Sunday, June 16, 2019

Judge

6.23.19

Selma Blair

Judge
for Me
为我判断 
Wèi wǒ pànduàn
私のために裁判官
Watashi no tame ni saibankan
ps43
Iudex pro me

Judge for me, God.
Defend my cause against the hostile anthropod.

Deliver me from deceitful hypocrisy
and those that seek to damage me or my property

You are the source of my strength.
Why have you put me from you at length?

Why do I trod so heavily
while the enemy oppresses me?

Send out your truth and your light
that I may see with the help of your insight.

Bring me to the height of my heart
with your indwelling spark.

Watch your will despite the pandemonium.
Welcome the silence as the presence of your Custodian.

There is promise in philosophy for history.
Inference from observation decreases mystery.
Creation with organization builds consensus for practical simplicity.


Grace Church, Panama City Beach, FL

I want to visit your altar with joy and gladness.
I want to feel relief from this bounty of sadness.

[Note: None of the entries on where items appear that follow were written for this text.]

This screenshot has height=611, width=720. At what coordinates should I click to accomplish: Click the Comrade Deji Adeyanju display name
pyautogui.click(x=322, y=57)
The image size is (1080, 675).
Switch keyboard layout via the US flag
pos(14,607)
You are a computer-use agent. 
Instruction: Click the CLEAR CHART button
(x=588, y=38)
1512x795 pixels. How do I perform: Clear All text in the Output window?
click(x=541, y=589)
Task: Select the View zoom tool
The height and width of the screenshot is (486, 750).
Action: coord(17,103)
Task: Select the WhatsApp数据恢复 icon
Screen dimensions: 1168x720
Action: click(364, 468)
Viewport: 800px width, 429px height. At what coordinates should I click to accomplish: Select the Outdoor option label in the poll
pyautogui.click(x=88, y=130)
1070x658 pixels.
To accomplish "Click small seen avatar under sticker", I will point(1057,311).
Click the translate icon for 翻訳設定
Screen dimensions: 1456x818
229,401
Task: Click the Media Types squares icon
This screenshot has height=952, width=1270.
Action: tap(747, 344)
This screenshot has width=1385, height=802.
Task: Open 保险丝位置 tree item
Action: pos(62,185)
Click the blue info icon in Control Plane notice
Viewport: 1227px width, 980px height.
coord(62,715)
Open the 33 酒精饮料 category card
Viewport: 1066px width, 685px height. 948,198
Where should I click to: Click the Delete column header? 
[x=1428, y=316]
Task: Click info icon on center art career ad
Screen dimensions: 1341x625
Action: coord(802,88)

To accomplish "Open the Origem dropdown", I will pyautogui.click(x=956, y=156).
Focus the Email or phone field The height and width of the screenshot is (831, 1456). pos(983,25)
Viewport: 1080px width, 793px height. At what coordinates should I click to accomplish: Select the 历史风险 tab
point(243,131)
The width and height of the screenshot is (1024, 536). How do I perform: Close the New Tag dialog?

Why are you so full of heaviness my soul?
Why are you so disquieted in your role?

The deviant pressures in life are countermanded
by the authority of love's commandment.

It was the cruelty of punishment that made the law oppressively severe.
Redemption in the real presence of Christ made us as heirs to the promise draw near.  


Lake Eola, Orlando, FL

Renew your faith in God.
Give thanks for the flowery sod.

Let your countenance shine like the sun.
Be the emblem of faith for the Holy One.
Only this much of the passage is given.